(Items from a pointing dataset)
══════
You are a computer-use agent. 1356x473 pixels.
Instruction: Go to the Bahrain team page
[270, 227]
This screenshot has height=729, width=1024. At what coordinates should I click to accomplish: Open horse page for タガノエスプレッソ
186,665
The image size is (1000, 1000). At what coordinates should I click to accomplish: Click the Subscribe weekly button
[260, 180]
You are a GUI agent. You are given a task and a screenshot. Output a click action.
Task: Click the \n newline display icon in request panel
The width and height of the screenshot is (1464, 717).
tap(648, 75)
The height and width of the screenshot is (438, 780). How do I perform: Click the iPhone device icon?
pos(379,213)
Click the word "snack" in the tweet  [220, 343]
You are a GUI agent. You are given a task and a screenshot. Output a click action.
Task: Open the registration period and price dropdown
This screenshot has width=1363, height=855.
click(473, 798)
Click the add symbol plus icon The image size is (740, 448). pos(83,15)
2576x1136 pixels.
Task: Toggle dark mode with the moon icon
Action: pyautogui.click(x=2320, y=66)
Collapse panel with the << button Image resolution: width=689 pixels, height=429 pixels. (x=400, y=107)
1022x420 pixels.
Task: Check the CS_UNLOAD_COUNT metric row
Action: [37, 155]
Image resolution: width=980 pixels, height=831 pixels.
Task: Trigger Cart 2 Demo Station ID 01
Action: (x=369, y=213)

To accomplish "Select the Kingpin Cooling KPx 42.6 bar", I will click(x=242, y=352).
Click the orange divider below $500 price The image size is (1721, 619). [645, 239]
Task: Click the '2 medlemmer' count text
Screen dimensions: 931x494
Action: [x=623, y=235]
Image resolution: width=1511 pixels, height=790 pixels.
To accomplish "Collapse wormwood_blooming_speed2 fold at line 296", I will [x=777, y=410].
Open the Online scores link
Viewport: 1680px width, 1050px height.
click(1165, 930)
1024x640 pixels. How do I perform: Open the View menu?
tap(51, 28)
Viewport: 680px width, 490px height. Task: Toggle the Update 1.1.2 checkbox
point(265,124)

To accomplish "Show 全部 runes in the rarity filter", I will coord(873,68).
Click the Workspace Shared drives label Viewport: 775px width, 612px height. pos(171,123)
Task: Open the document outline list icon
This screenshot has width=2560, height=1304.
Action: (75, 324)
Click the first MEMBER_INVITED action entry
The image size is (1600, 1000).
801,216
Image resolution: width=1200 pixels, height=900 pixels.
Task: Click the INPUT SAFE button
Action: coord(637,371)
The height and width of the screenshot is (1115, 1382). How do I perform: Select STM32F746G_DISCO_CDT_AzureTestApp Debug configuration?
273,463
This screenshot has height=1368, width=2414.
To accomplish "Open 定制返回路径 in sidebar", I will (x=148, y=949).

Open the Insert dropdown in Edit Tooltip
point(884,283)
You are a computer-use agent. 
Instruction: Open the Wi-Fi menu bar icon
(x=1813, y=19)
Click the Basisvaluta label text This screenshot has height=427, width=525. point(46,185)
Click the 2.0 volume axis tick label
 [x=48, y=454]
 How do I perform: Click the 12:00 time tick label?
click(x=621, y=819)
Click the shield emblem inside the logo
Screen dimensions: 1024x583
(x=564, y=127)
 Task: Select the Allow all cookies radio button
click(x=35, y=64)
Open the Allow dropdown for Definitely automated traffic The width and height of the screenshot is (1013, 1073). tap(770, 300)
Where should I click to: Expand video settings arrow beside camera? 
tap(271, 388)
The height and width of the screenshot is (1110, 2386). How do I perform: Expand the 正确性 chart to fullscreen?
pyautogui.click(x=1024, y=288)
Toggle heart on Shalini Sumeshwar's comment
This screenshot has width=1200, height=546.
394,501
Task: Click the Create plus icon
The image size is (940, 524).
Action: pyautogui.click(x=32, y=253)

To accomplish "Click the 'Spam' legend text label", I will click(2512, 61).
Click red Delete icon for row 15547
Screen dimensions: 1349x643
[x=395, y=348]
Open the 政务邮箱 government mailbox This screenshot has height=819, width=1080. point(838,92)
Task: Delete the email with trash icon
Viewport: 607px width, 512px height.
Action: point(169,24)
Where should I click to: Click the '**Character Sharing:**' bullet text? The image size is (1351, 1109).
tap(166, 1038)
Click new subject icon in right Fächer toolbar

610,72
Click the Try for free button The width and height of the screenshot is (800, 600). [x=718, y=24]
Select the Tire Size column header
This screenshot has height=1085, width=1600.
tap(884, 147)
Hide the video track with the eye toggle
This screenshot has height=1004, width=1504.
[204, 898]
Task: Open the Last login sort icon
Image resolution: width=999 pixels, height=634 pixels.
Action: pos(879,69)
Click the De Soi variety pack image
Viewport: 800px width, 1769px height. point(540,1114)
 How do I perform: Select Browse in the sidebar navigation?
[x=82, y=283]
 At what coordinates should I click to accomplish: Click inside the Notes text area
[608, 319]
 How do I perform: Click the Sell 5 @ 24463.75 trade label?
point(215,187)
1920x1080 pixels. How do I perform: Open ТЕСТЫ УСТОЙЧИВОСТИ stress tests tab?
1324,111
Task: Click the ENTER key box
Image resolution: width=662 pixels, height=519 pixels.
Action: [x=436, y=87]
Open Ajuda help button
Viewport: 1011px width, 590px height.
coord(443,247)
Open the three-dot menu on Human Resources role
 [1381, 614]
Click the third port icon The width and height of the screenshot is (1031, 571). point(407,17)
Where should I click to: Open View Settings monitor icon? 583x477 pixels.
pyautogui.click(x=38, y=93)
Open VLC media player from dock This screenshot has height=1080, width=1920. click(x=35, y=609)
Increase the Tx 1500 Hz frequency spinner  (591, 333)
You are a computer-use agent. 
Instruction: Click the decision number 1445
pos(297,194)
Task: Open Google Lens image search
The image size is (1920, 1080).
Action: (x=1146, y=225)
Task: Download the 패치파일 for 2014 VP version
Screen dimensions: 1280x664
══════
Exercise aim: Repeat word for word the part of the items above that opens with the line containing "Image resolution: width=1511" and closes with the line containing "point(884,283)".

Reply:
Image resolution: width=1511 pixels, height=790 pixels.
To accomplish "Collapse wormwood_blooming_speed2 fold at line 296", I will [x=777, y=410].
Open the Online scores link
Viewport: 1680px width, 1050px height.
click(1165, 930)
1024x640 pixels. How do I perform: Open the View menu?
tap(51, 28)
Viewport: 680px width, 490px height. Task: Toggle the Update 1.1.2 checkbox
point(265,124)

To accomplish "Show 全部 runes in the rarity filter", I will coord(873,68).
Click the Workspace Shared drives label Viewport: 775px width, 612px height. pos(171,123)
Task: Open the document outline list icon
This screenshot has width=2560, height=1304.
Action: (75, 324)
Click the first MEMBER_INVITED action entry
The image size is (1600, 1000).
801,216
Image resolution: width=1200 pixels, height=900 pixels.
Task: Click the INPUT SAFE button
Action: coord(637,371)
The height and width of the screenshot is (1115, 1382). How do I perform: Select STM32F746G_DISCO_CDT_AzureTestApp Debug configuration?
273,463
This screenshot has height=1368, width=2414.
To accomplish "Open 定制返回路径 in sidebar", I will (x=148, y=949).

Open the Insert dropdown in Edit Tooltip
point(884,283)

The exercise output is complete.